Illness and epidemics were also a common cause of children staying away. Influenza closed the school for three weeks in 1891 and it was shut again for a fortnight in 1897 because of an outbreak of measles. Mumps and whooping cough were also prevalent illnesses of the time together with other diseases that have become quite rare such as diphtheria, scarlet fever and smallpox that was mentioned in the log book of March 1893 when it was given as the reason why a number of children from the workhouse were absent although the local Medical Officer of Health did not confirm the diagnosis. Many of the fathers of children attending the school were agricultural labourers and so busy periods in the farming year were also a major cause of absenteeism.
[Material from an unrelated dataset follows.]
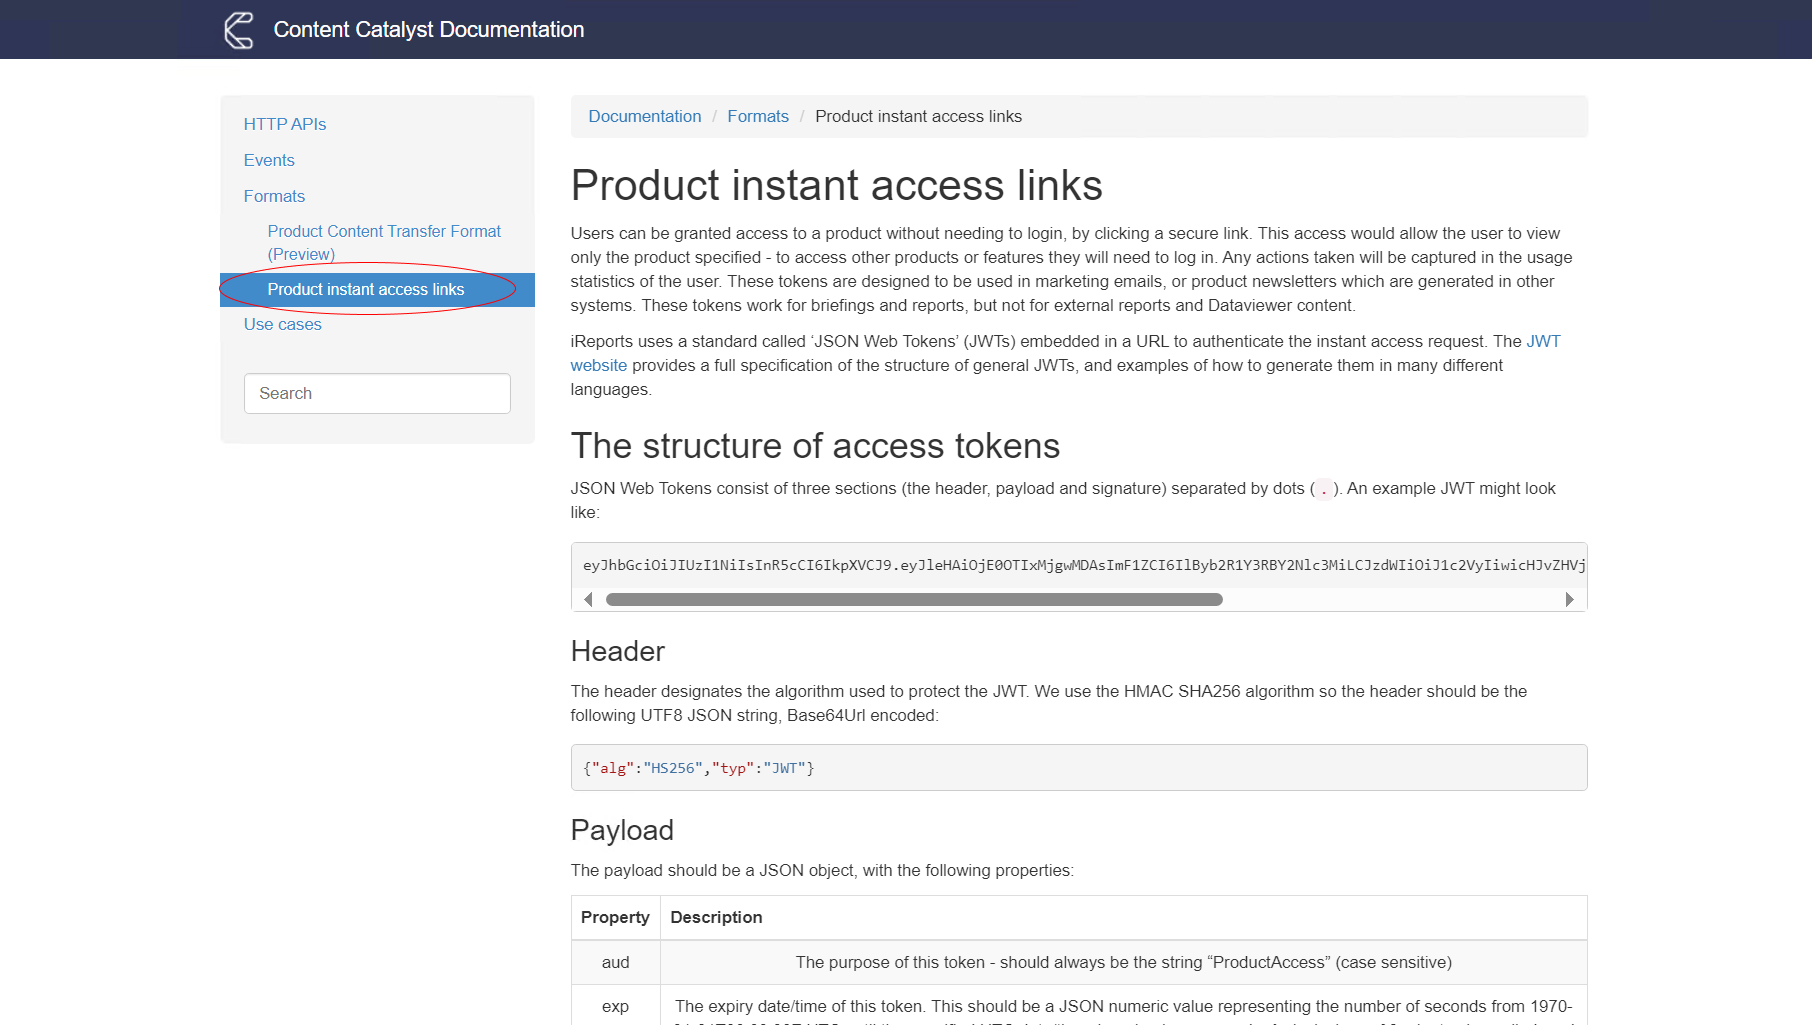
Task: Open HTTP APIs sidebar section
Action: 285,124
Attendance fell in October 1879 because girls were out gleaning and six years later, the headmistress reported: "Attendance irregular - some of the girls are absent getting the potatoes up." While in July 1901, girls stayed away for half-days while taking dinner and tea to the hay fields. The authorities were well aware that schooling in a farming area was likely to be affected in this way and tried to minimise the difficulties by arranging holidays to coincide with busy times on the land. In the final decades of the 19th century, the summer holiday of five or six weeks' duration became known as the harvest holiday and a log book entry of November 1918 states: "School opened this morning after a closure of four weeks for potato picking".

There were many other reasons for a fall in attendances during the school year including the arrival of a circus in the town, ice skating in severely cold weather, cheap day rail trips to surrounding towns, the October Fair, church picnics and national holidays such as the coronations of 1902 and 1911. In February 1905, each pupil was handed a slotted card with a sixpence attached that had come from Burghley House to mark the birth of David George Brownlow Cecil, Lord Burghley and later the 6th Marquess of Exeter. One of the boys, George Darnes, later remembered: "Some of my classmates, to whom sixpence was real wealth in those days, chose to spend it on sweets on the way home." But despite these interruptions to the daily routine, attendances slowly improved and had reached 90% by 1907 while inspectors spoke highly of the standards achieved.
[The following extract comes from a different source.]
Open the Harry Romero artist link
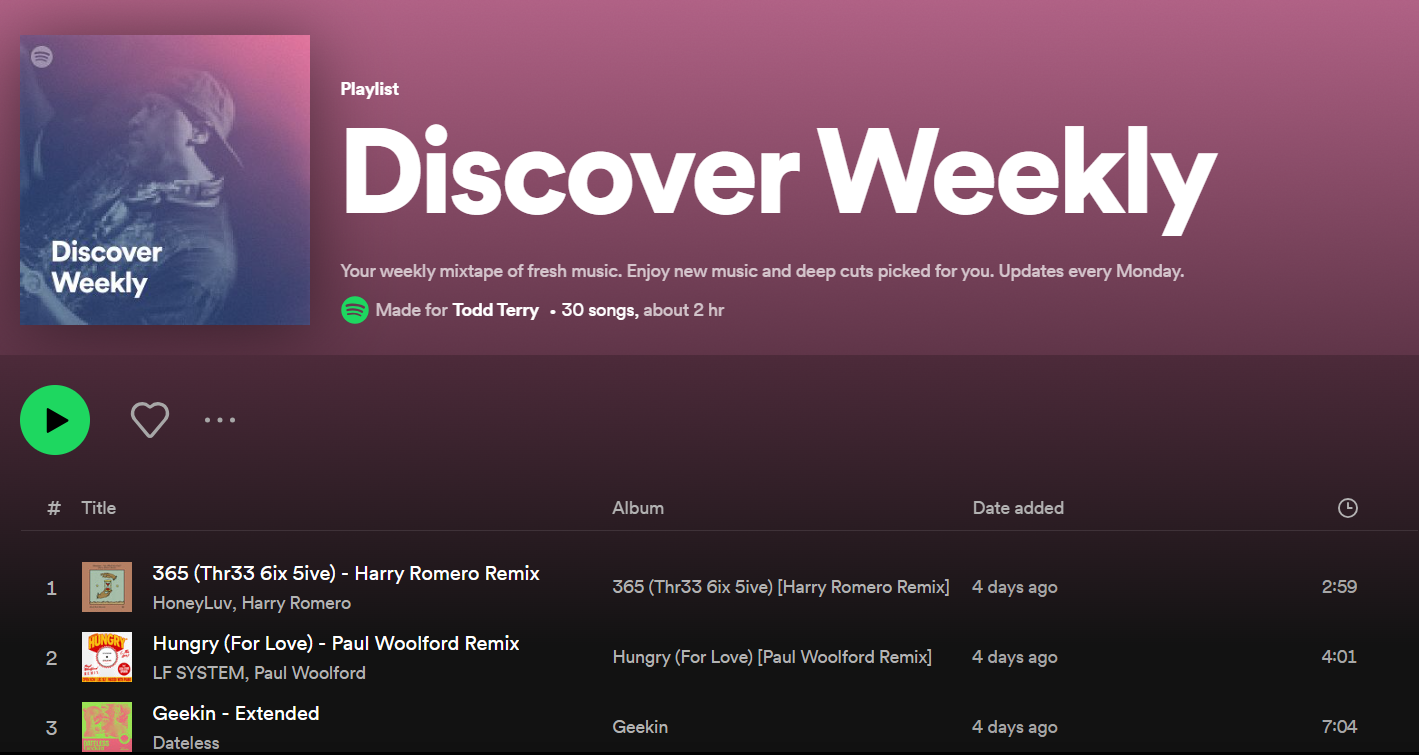The height and width of the screenshot is (755, 1419). tap(296, 603)
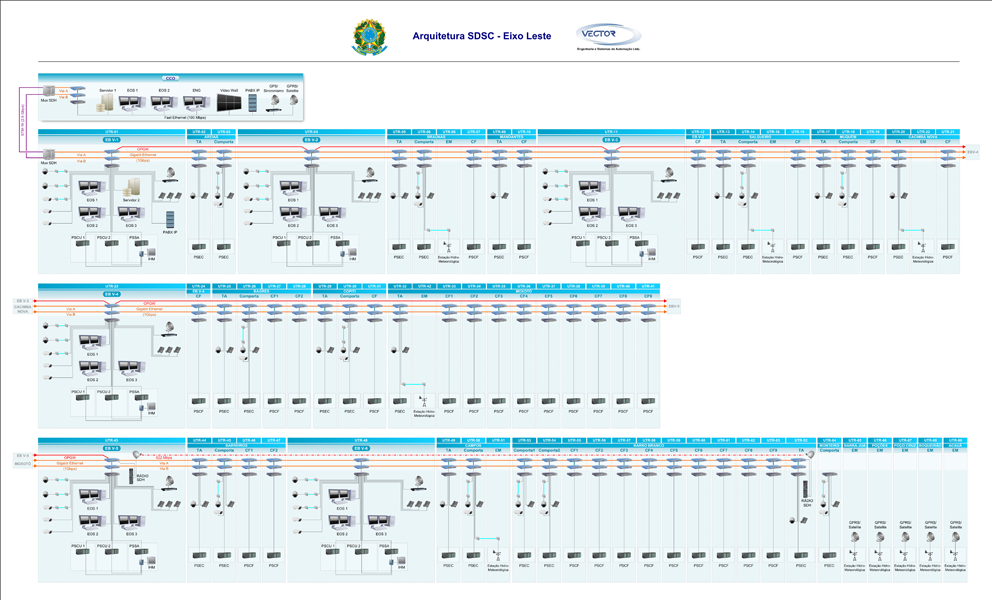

Today, the Abbey Primary is a large, mixed nursery, infant and junior school although the original buildings of 1877 can still be seen with separate entrance doors marked Boys and Girls while the stone tablet bearing the crest and the motto Vigila et ora or Watch and Pray remains on the front wall. The premises however have been recently modernised and new extensions built during the early 1960s and mid 1980s and a further addition of three infant and two junior classes and a technology room was completed in the 1990s. Apart from the well equipped classrooms, there are two large halls used for assemblies, physical education and drama lessons, concerts and musical presentations while outside there are extensive hard and grassed areas for play and outdoor games. The current IT provision is among the best in Lincolnshire and pupils have their own web site on the Internet of a very high quality, well designed and easy to read and navigate and additional pages are being added showing the work of each year group and community links.

There was a landmark in the history of the school in April 1991 when it was named as the first primary in Britain to become grant maintained and pupils and staff received a surprise visit from the then Secretary of State for Education Kenneth Clarke to mark the occasion, a far cry from those Board School days of a century ago.